## start
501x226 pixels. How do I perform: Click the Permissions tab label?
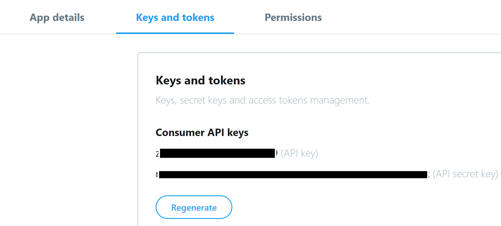click(293, 17)
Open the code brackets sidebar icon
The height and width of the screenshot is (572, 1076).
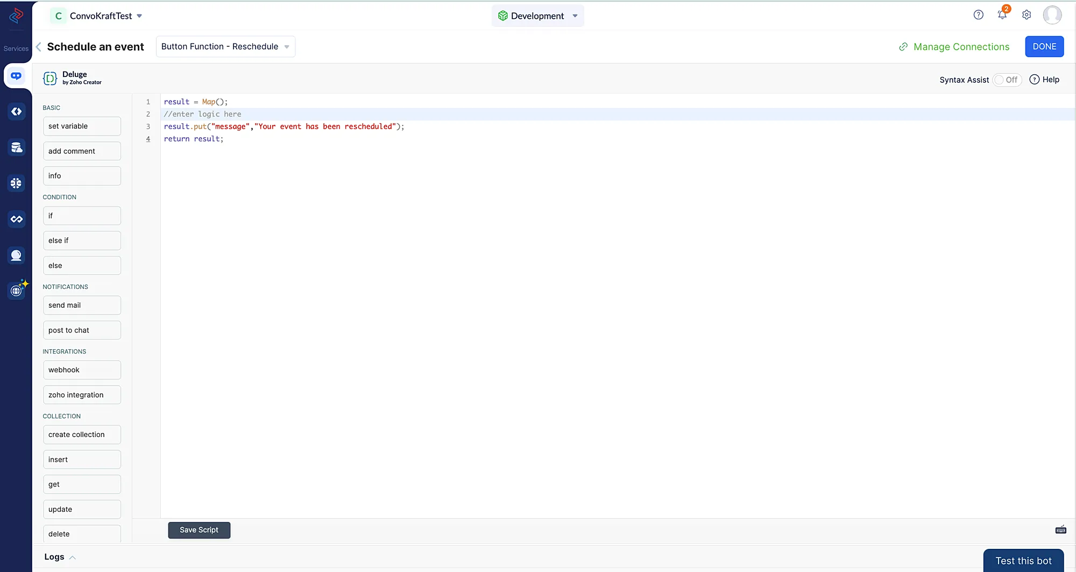point(16,112)
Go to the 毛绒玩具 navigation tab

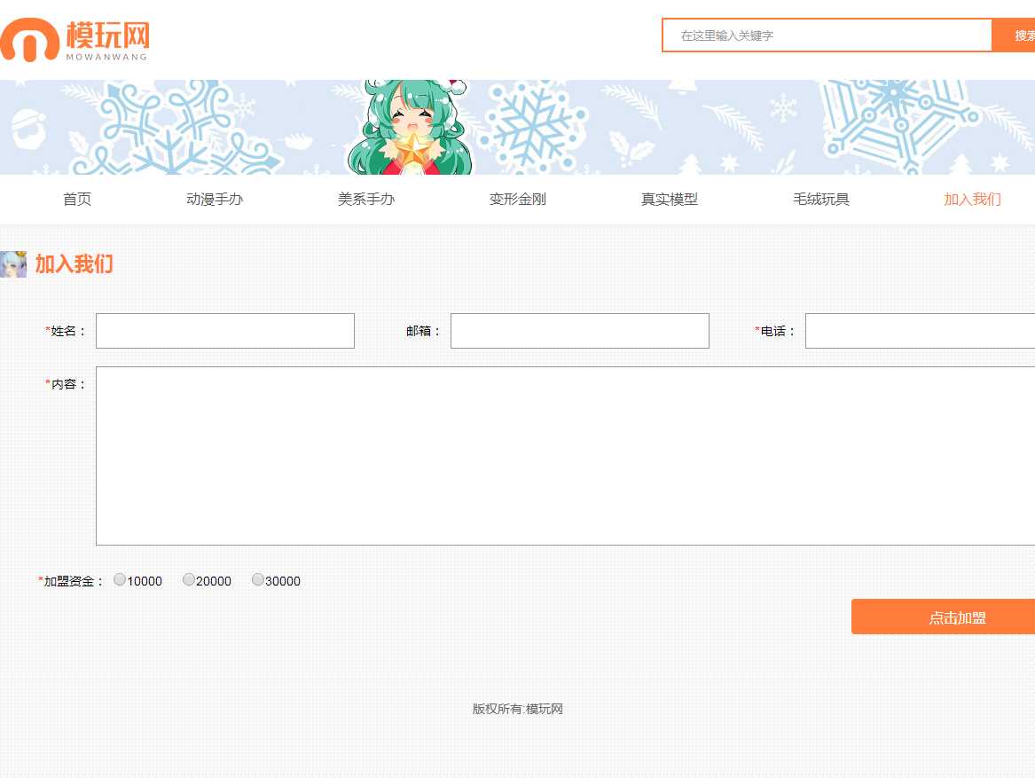tap(821, 200)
## end
__SET EXERCISE__
Shift every coordinate in the answers by -91, then write out all the rows above again with their requests, leaving out the pictures.

__TASK RESPONSE__
501x226 pixels. How do I perform: Click the Permissions tab label?
click(202, -74)
Open the code brackets sidebar icon
The height and width of the screenshot is (572, 1076).
point(-75,21)
Go to the 毛绒玩具 navigation tab

tap(730, 109)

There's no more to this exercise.